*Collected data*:

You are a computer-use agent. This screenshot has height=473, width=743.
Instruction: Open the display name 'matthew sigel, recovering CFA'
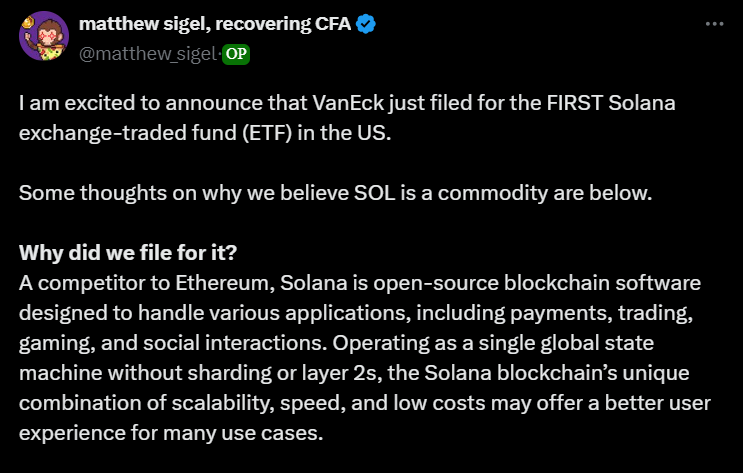(x=215, y=24)

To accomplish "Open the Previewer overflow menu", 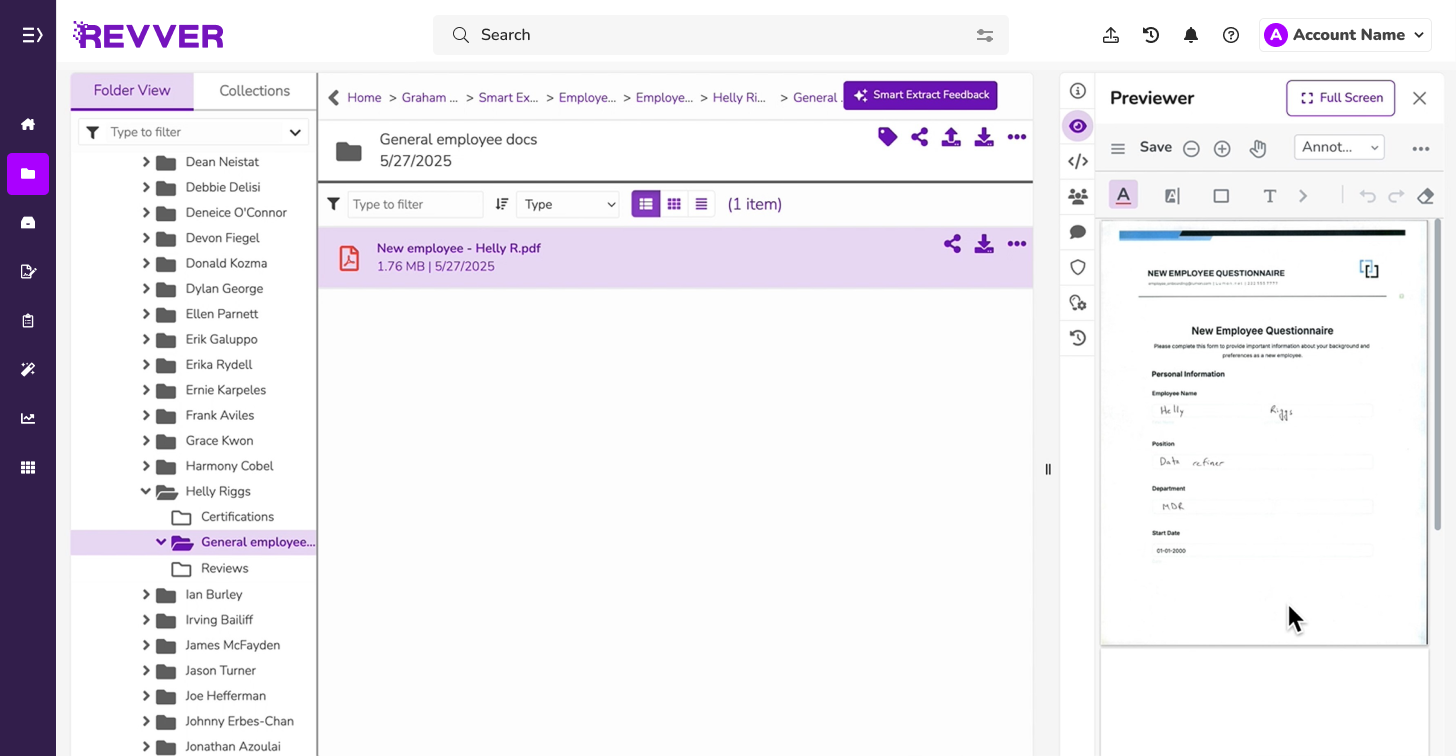I will 1420,147.
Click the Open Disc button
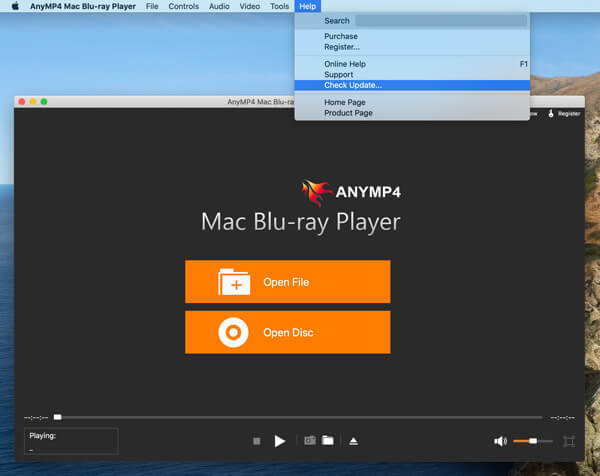 pos(287,332)
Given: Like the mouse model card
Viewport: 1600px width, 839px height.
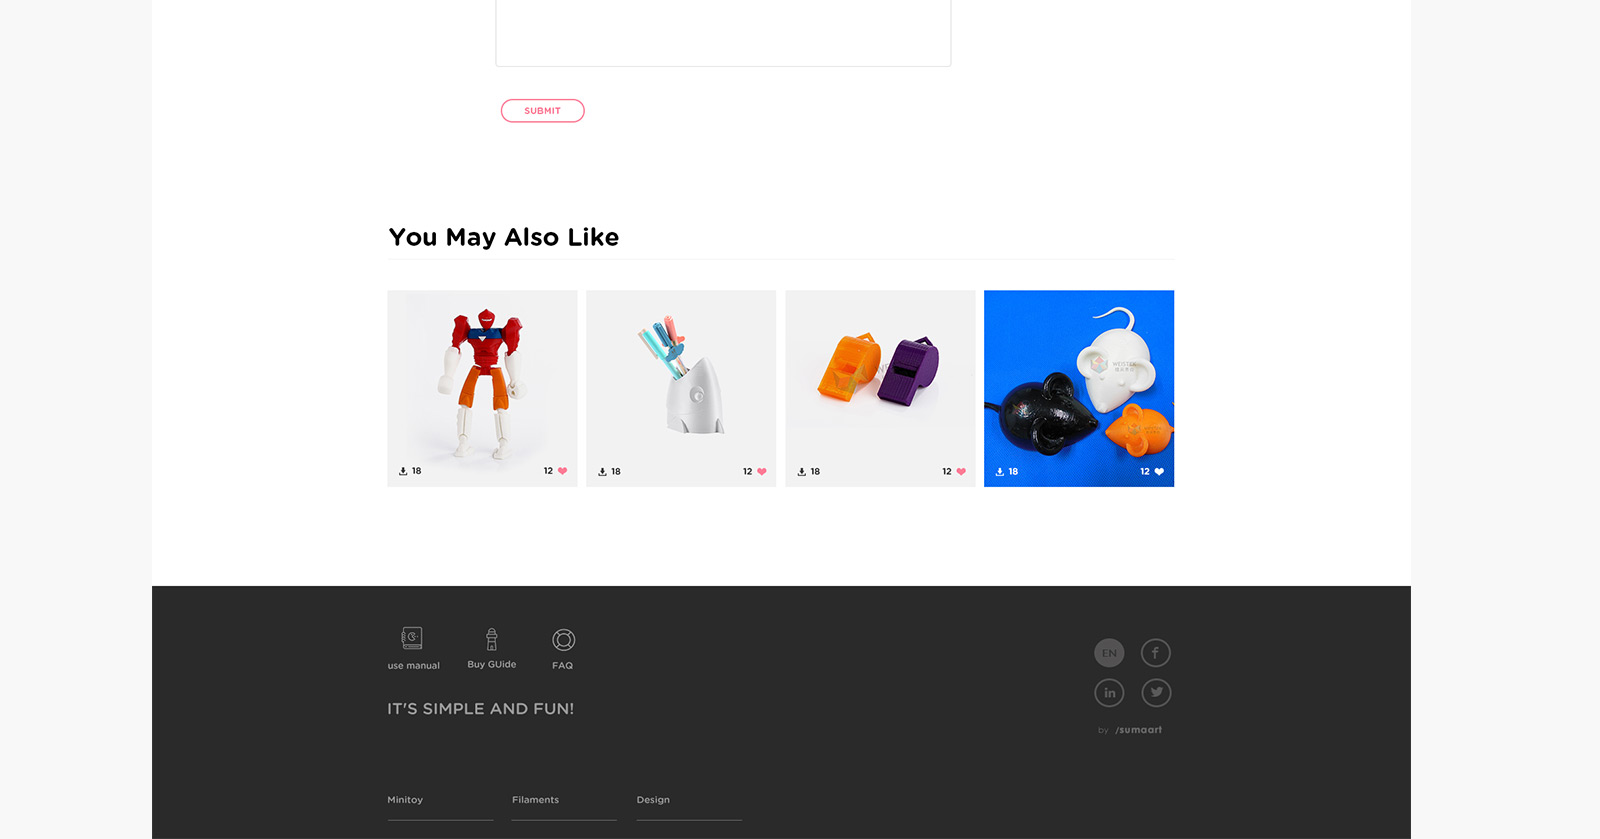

*Problem details*:
Using the data above, return every line that contains the string "height".

*Exercise result*:
You are a computer-use agent. This screenshot has height=473, width=743.
Viewport: 1600px width, 839px height.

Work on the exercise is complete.